Stored records:
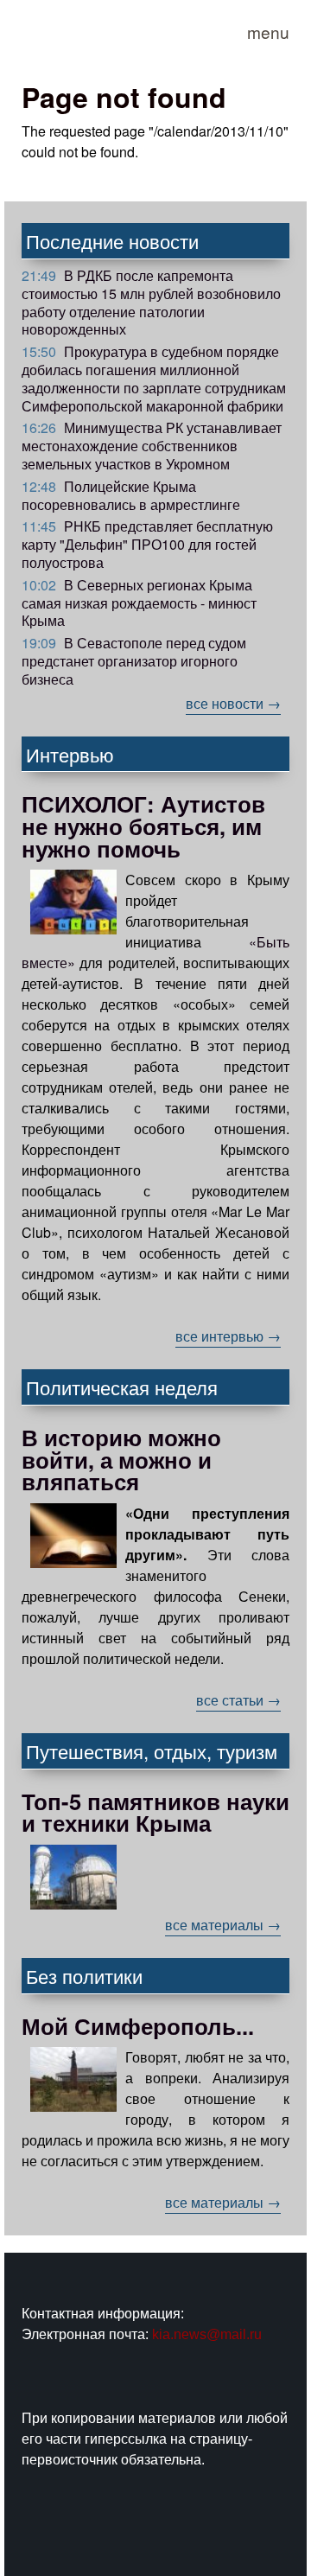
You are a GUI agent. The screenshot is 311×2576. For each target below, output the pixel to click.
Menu (268, 31)
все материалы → (223, 1925)
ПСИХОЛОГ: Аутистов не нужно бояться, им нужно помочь (143, 825)
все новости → (233, 703)
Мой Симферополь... (138, 2026)
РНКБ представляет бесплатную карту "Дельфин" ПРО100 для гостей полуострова (147, 544)
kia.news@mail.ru (207, 2334)
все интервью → (228, 1336)
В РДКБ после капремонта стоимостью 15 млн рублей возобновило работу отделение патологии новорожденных (151, 302)
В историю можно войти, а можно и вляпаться (121, 1459)
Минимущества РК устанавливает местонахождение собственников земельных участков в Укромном (152, 446)
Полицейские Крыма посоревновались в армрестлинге (131, 495)
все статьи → (238, 1700)
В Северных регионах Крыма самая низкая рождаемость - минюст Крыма (139, 603)
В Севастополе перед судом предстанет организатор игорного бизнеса (134, 661)
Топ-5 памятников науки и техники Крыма (155, 1812)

- Exercise description
An exact reproduction of all the records is required, with no pictures included.

- Problem solution
You are a GUI agent. The screenshot is 311×2576. For each target below, output the pixel to click.
Menu (268, 31)
все материалы → (223, 1925)
ПСИХОЛОГ: Аутистов не нужно бояться, им нужно помочь (143, 825)
все новости → (233, 703)
Мой Симферополь... (138, 2026)
РНКБ представляет бесплатную карту "Дельфин" ПРО100 для гостей полуострова (147, 544)
kia.news@mail.ru (207, 2334)
все интервью → (228, 1336)
В РДКБ после капремонта стоимостью 15 млн рублей возобновило работу отделение патологии новорожденных (151, 302)
В историю можно войти, а можно и вляпаться (121, 1459)
Минимущества РК устанавливает местонахождение собственников земельных участков в Укромном (152, 446)
Полицейские Крыма посоревновались в армрестлинге (131, 495)
все статьи → (238, 1700)
В Северных регионах Крыма самая низкая рождаемость - минюст Крыма (139, 603)
В Севастополе перед судом предстанет организатор игорного бизнеса (134, 661)
Топ-5 памятников науки и техники Крыма (155, 1812)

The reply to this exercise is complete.